Questo il commento a caldo dell’avvocato Maurizio Domanico, subito dopo aver appreso che la sentenza della prima Corte d’Appello di Milano ha mandato assolto un cinquantacinquenne varesino che viveva in una delle case popolari nel quartiere delle Bustecche dalle terribili e aberranti accuse di concorso in sequestro di persona e di violenza sessuale di gruppo nei confronti della figlia quando questa aveva tra i 6 e i 10 anni.
CONDANNATO IN PRIMO GRADO
Imputazioni che, assieme a quelle di lesioni e maltrattamenti nei confronti dell’ormai ex moglie, gli erano costate una maxi-condanna a 16 anni di reclusione.

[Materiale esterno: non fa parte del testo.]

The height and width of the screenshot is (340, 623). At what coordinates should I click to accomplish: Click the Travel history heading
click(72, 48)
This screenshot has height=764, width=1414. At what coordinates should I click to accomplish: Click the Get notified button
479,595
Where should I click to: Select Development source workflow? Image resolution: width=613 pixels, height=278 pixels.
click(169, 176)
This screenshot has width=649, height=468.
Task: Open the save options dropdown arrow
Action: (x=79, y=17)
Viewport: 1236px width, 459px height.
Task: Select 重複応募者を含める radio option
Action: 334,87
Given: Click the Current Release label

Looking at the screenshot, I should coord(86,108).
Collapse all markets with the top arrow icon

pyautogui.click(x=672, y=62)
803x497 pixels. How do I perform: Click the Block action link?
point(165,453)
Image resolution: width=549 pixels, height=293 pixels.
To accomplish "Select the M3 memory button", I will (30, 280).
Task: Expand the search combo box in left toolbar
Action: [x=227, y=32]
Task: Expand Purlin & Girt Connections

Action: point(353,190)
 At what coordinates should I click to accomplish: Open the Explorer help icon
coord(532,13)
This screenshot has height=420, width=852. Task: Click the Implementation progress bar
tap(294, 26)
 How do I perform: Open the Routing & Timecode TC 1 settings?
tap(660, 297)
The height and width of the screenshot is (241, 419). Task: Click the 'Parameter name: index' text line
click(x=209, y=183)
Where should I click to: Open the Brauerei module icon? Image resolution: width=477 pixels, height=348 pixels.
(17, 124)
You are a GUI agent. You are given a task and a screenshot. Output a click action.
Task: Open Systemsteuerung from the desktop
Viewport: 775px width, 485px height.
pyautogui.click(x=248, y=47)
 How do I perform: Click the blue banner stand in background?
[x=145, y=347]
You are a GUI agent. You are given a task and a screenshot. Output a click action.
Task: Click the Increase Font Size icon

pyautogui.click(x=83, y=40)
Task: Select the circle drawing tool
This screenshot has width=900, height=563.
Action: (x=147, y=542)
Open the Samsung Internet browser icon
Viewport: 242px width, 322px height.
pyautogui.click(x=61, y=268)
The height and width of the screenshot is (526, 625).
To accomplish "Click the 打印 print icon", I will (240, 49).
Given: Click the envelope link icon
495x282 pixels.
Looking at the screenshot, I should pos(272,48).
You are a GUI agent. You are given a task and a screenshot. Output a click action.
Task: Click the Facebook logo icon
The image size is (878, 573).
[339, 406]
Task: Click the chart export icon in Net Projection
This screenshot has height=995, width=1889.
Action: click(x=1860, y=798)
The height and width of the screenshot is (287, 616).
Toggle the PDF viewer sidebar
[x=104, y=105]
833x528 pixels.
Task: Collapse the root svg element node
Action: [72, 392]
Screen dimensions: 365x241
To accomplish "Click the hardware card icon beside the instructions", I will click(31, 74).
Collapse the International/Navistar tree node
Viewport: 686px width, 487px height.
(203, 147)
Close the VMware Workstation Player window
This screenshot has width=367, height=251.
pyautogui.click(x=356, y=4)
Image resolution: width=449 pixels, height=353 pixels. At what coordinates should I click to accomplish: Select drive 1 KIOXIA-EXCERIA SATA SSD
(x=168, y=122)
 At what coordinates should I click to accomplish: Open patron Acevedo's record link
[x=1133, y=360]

A firmarla il Tribunale di Varese al termine di centinaia di ore di udienza, una girandola di giudici sostituiti, una parziale rinnovazione istruttoria e decine di testimoni sentiti in aula.
ASSOLTI ANCHE I TRE AMICI
Azzerate anche le condanne (per un totale di 35 anni di pena complessiva) inflitte in primo grado a carico di tre amici che frequentavano la casa del padre della bambina, difesi dagli avvocati Marco Mainetti, Michele Lodi e Rossella Crispina. Amici che, almeno stando al racconto della presunta vittima (che ha vissuto in una casa-famiglia fino a 17 anni e che ora è maggiorenne), l’avrebbero costretta a subire a più riprese svariati abusi sessuali dopo averla legata a un letto, bendata e imbavagliata con uno scotch e poi minacciata di pesanti ritorsioni qualora avesse riferito l’accaduto alla madre.
«IL FATTO NON SUSSISTE»
Ricordato che le motivazioni non saranno depositate se non prima di 90 giorni, la Corte ha assolto i quattro imputati dalla violenza sessuale di gruppo e dal sequestro di persona con formula piena («perché il fatto non sussiste»), mentre per quanto riguarda i reati di lesioni e maltrattamenti contestati al solo marito nei confronti dell’ex coniuge sono stati dichiarati estinti per intervenuta prescrizione. Prescrizione che tuttavia non ha cancellato le statuizioni civili stabilite in primo grado: l’imputato dovrà infatti risarcire con 7mila euro l’ex moglie, nonché pagare le spese processuali sostenute.
La stessa Corte d’Appello ha inoltre provveduto a revocare tutte le pene accessorie (tra cui l’interdizione alla responsabilità genitoriale) e le misure di sicurezza.
Che cosa ha convinto i giudici d’appello a compiere una così decisa inversione a “U” rispetto alla sentenza di primo grado? «Diciamo che l’accusa era incerta sin dall’inizio. Il primo sostituto che se n’era occupato aveva chiesto l’archiviazione», prova a dare una risposta l’avvocato Domanico. «Altri elementi di criticità: ancora oggi non si sa quando e dove sarebbero avvenute le presunte violenze sessuali e la deposizione della bambina in sede di incidente probatorio è stata falsata dal fatto che è stata sentita più volte senza rispettare le indicazioni del protocollo di Noto che regolamenta le audizioni delle minori vittime di abusi. Tra l’altro, nella mente di una bambina di sei anni la differenza tra vero e falso è spesso molto sfumata».
A fargli eco l’avvocato Marco Mainetti, difensore di un cinquantasettenne di Travedona Monate: «Nel nostro caso c’era incertezza sull’individuazione fotografica e sull’accuratezza della ricognizione uditiva da parte della bambina. In più, una perizia ginecologica ha dato esito negativo».